Care around the campfire

It’s not your usual mental health care setting.

In the waning days of summer, staff and patients from The Royal’s Community Mental Health Program get together for two nights and three days of summer fun. They’re at a campground nestled against the Rideau River, among sprawling maples, swaying willows, and tall cedars. 

More importantly, they’re together – connected, supported, and able to enjoy the moment. It sounds simple, but days like these can be elusive when you have a mental illness.

“For many people with severe and persistent mental illness, it’s like a wall gets put between you and other people your age; it’s like fun forgot you,” says Dr. Susan Farrell, clinical director of The Royal’s Community Mental Health Program. “Camp, and the other events we run, tries to break through all that and give people ordinary experiences. Everyone deserves a vacation, and people look forward to camp all year.”  

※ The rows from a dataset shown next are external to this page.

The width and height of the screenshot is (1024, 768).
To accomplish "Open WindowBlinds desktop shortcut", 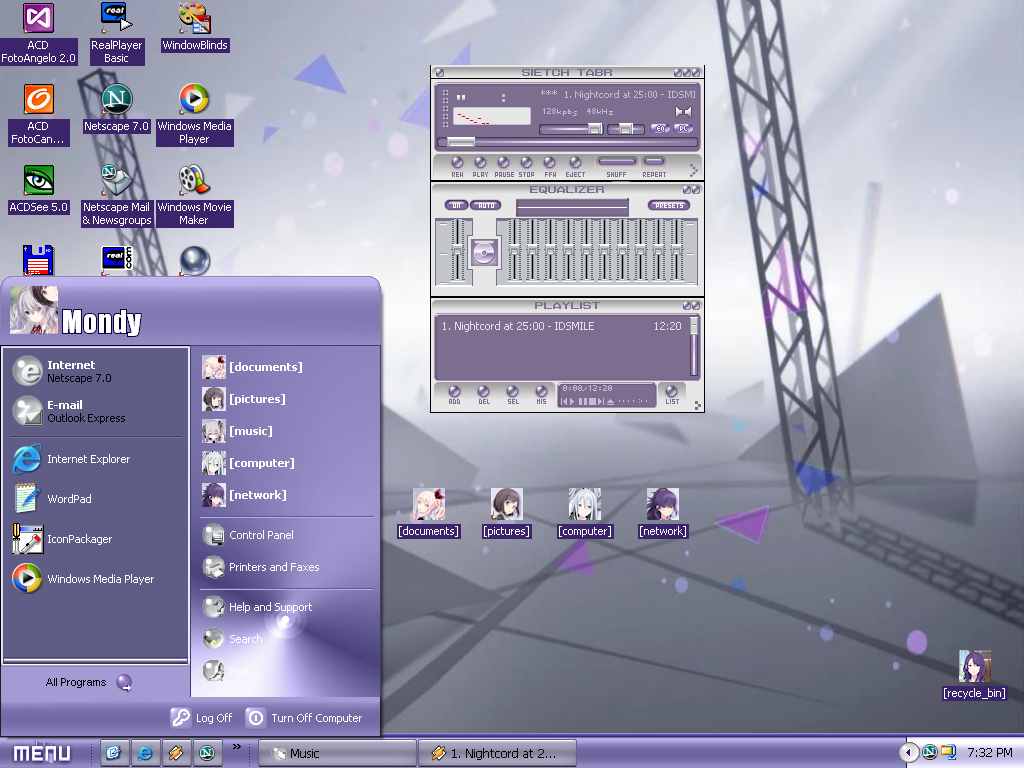I will point(195,19).
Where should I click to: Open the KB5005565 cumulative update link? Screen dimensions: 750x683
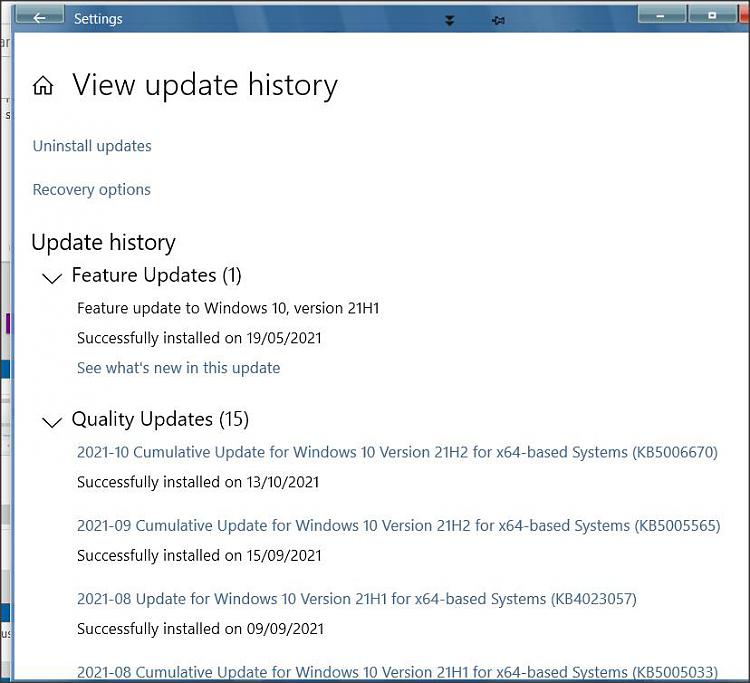[x=398, y=526]
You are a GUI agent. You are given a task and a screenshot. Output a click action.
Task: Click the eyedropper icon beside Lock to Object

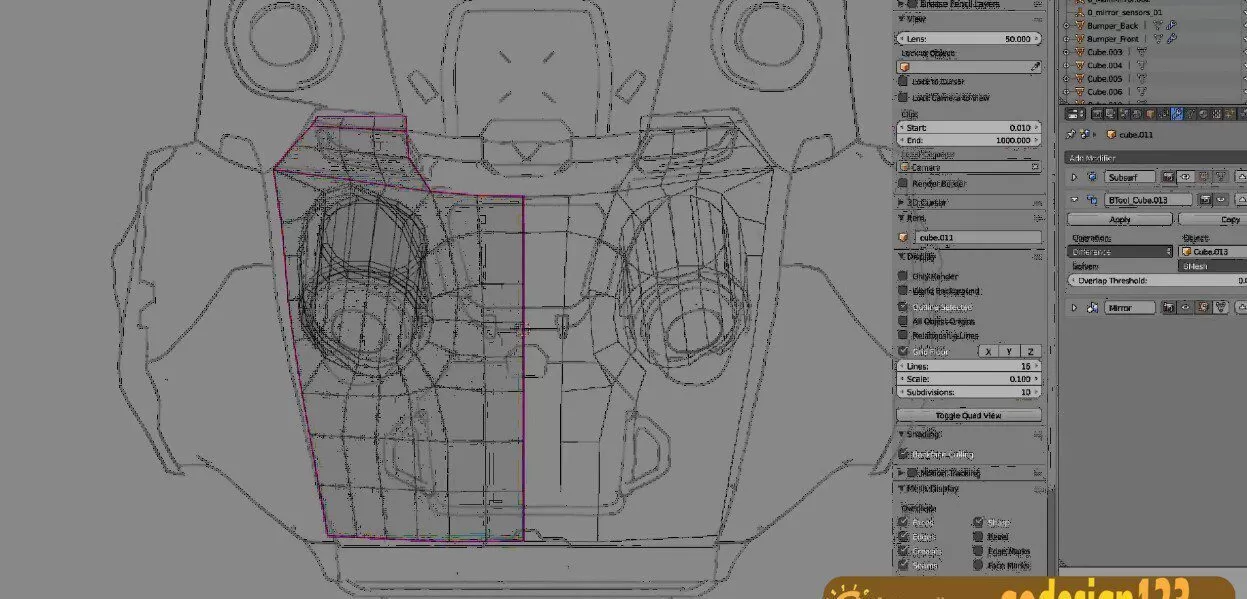pyautogui.click(x=1034, y=66)
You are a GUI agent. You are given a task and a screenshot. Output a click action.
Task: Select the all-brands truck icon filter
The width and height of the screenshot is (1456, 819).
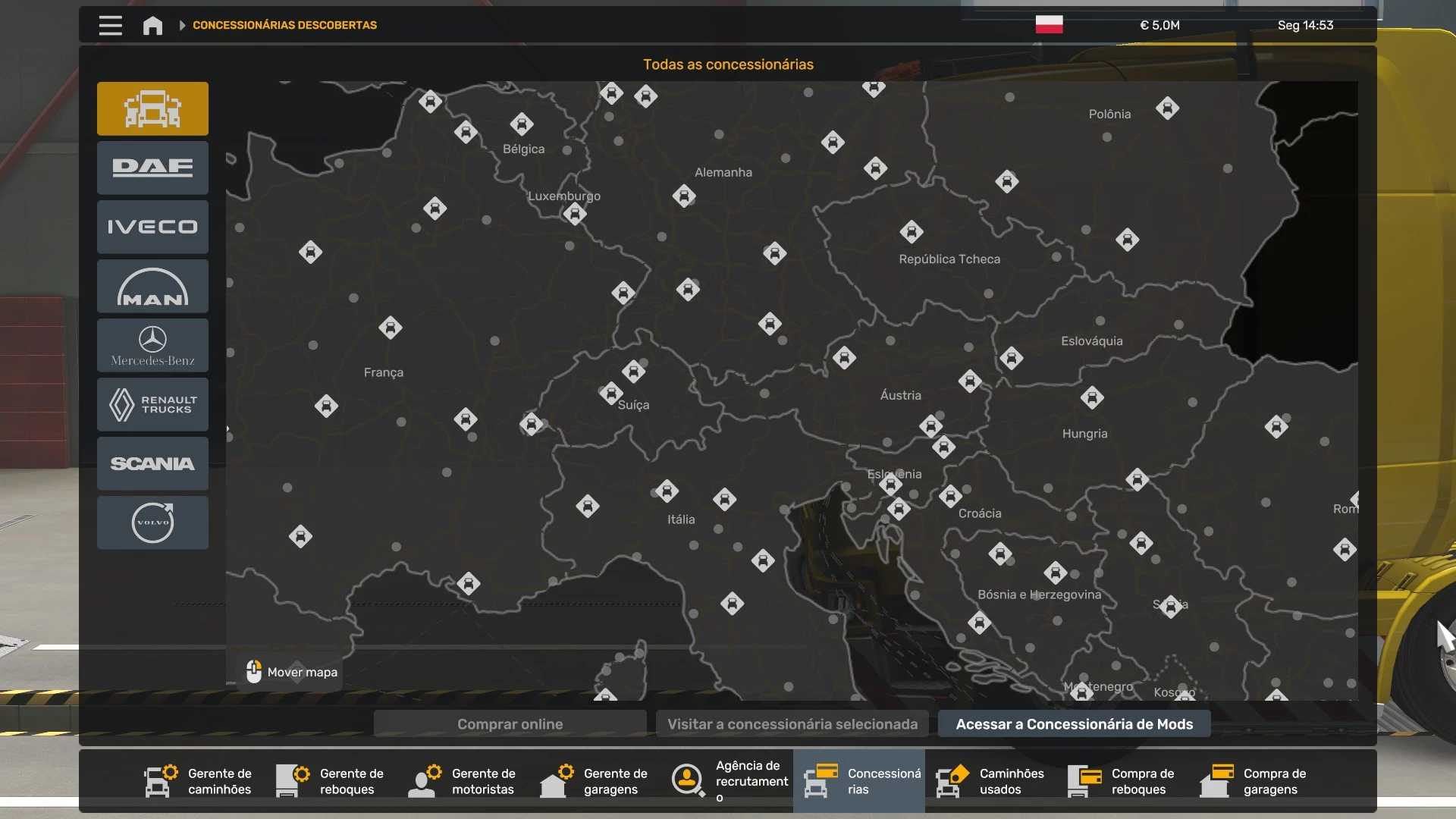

The camp has a semi-circle of cabins, a swimming pool with a lifeguard chair surrounded by a chain link fence, a dining hall and activity cabin. It’s the summer camp experience, and there are dozens of people here to enjoy it. Mental health care providers break out their hidden talents, from baking to leading campfire sing-alongs, and patients have fun and see their camp friends again. 

“Trudy helped me come out of my illness. Now, if I feel anxious I can work with the therapy she taught me in my mind. It prevents me from having panic attacks,” says Joan. “It was divine intervention that I met Trudy.” It’s not your usual mental health care setting, but there really isn’t a typical setting for patients of the Community Mental Health Program with its 10 different interdisciplinary teams using different models of care to help people when, where, and how they need it. 

“People with long battles with mental illness, we know them. People with mental illness you see living on the street, we know them,” says Farrell. “People newly diagnosed, and people with intellectual disabilities and mental illness, we know them too.” 

Because the program has different models of care, it can meet all of these people’s needs and help them live their best lives.  They can have meaningful lives in their community because they have the support of community mental health teams around them. 

Joan has been sick since she was a teenager. She used to have panic attacks eight hours a day, she says, and her illness became especially severe after her husband of 38 years passed away. She became an inpatient at The Royal for several months, but then was able to move back into the community where she continues to be supported by the Community Mental Health Program. 

“When I come to camp, I can meditate and relax more. I can enjoy the sun, the company, the food. It’s nice to hear the crickets when I sleep at night,” says Joan. “I remember my husband.” It’s Joan’s fifth year at camp, and she drove up with her nurse, Trudy Kelly. 

“Trudy helped me come out of my illness. Now, if I feel anxious I can work with the therapy she taught me in my mind. It prevents me from having panic attacks,” says Joan. “It was divine intervention that I met Trudy.” 

“Or just a referral,” Kelly adds with a modest smile. 

Barry, another client of the Community Mental Health Program, expresses his feelings about camp in poetry: 

Another year’s gone by.
Back again, why?
A good time that’s why.
Familiar faces from years gone by…
Weather’s nice.
What a slice.
To be at the cabins again.

The Community Mental Health Program helps people make gains in many areas of their lives – whether that’s finding stable housing, building relationships, participating in meaningful activity, or pursuing school or work. These teams also massively reduce the number of days patients spend in the hospital. 

For example, one of the program’s Assertive Community Treatment teams saw days in hospital drop among its clients from 12,195 the year before it started to 2260 in the year after. 

“I’ve never seen this level of advocacy in mental health before. People on these teams will do everything they can to keep clients well and out of hospital.”  

“This isn’t unusual; this is typical,” says Robin Pow, director of patient care for the Community Mental Health Program. “These people are still living with severe and persistent mental illness, but with our teams’ support they have a life outside the hospital.” 

Dr. Ashwin Ramasubbu is a fourth-year psychiatry resident doing a rotation in the Community Mental Health Program. “Community mental health has really opened my eyes to what we can do for people. It’s way more than I ever learned in medical school. If I’m prescribing a medication, that’s just one part of a treatment plan,” he says as he takes a break from working in the kitchen. 

“I’ve never seen this level of advocacy in mental health before. People on these teams will do everything they can to keep clients well and out of hospital.”  

Camp is part of the creative, holistic approach that the Community Mental Health Program takes to patient care. Because a lot of people living with severe and persistent mental illness are denied opportunities for weekends away, for inclusion, for recreation, the program builds them. 

At the end of camp, mental health care providers in the kitchen wrap up care packages to send home with the campers. They’ll provide warm, nutritious food for days to come – a taste of camp that lingers.